The fallout from last year’s Wells Fargo scandal continues. Most recently, Wells’ CEO Tim Sloan looked to persuade investors to not expel board members at the lender’s upcoming annual meeting.
“It would be a shame if any one of our directors didn’t receive an overwhelming majority of the vote,” Sloan told Bloomberg News. “I think that would be a mistake.”
Not everyone feels the same.
Institutional Shareholder Services Inc. (ISS), an influential counselor to the investors deciding the board’s fate, has advocated for the removal of 12 out of the 15 directors come April 25.
On the matter, ISS wrote, “The board failed to implement an effective risk management oversight process in a timely way and that could have mitigated the harm to its customers, its employees and the bank’s brand and reputation. The long-standing sales practices and unchecked incentive program evidences a sustained breakdown of risk oversight on the part of the board.”

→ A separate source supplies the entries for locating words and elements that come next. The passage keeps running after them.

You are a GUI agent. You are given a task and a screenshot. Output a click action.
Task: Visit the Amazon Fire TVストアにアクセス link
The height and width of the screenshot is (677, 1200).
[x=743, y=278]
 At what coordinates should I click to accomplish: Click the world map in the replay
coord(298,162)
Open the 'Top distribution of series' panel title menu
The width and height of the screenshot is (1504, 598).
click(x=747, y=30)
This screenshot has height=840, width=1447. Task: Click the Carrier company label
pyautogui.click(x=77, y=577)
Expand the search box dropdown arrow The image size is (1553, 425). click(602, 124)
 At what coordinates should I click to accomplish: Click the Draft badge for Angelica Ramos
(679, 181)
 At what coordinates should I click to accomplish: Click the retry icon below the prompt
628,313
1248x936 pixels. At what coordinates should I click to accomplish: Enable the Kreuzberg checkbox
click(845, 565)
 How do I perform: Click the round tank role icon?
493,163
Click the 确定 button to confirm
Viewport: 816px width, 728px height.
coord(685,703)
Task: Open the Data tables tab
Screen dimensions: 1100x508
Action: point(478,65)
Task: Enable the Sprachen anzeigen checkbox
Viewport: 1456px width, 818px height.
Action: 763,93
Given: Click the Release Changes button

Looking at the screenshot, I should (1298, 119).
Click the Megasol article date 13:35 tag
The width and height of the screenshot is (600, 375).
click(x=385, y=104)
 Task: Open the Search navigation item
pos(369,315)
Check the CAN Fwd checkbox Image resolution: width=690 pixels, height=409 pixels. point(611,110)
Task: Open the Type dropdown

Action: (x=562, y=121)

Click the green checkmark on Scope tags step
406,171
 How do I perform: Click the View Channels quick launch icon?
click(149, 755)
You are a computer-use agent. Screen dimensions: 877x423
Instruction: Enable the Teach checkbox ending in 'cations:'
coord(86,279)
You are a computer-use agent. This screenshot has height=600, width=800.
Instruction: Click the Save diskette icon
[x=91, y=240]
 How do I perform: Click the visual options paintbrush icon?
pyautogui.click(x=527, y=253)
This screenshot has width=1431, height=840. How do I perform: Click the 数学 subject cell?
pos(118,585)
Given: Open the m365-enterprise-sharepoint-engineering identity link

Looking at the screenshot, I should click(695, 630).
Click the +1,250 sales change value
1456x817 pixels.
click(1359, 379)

Sloan told Bloomberg that this mass removal would be “crazy” and “absolutely irresponsible.”
Earlier this month, Wells Fargo’s board moved to claw back an additional $75 million in executive pay from former CEO John Stumpf and former head of retail banking Carrie Tolstedt.
The Office of the Comptroller of the Currency also recently removed Wells Fargo’s most senior bank examiner as a result of the bank’s scandal that surfaced last year. Bradley Linskens had been responsible for day-to-day supervision of the financial institution since 2006.
The controversy all stems from Wells Fargo employees trying to meet aggressive internal sales targets by applying for about 565,000 cards, as well as $1.5 million deposit accounts, allegedly without receiving customer consent. Those consumers then racked up annual fees and other charges on cards.
Wells Fargo recently came to a $110 million settlement with customers whose personal information their staff used to set up fake bank and credit card accounts. This deal will close dozens of lawsuits that have been filed across the U.S.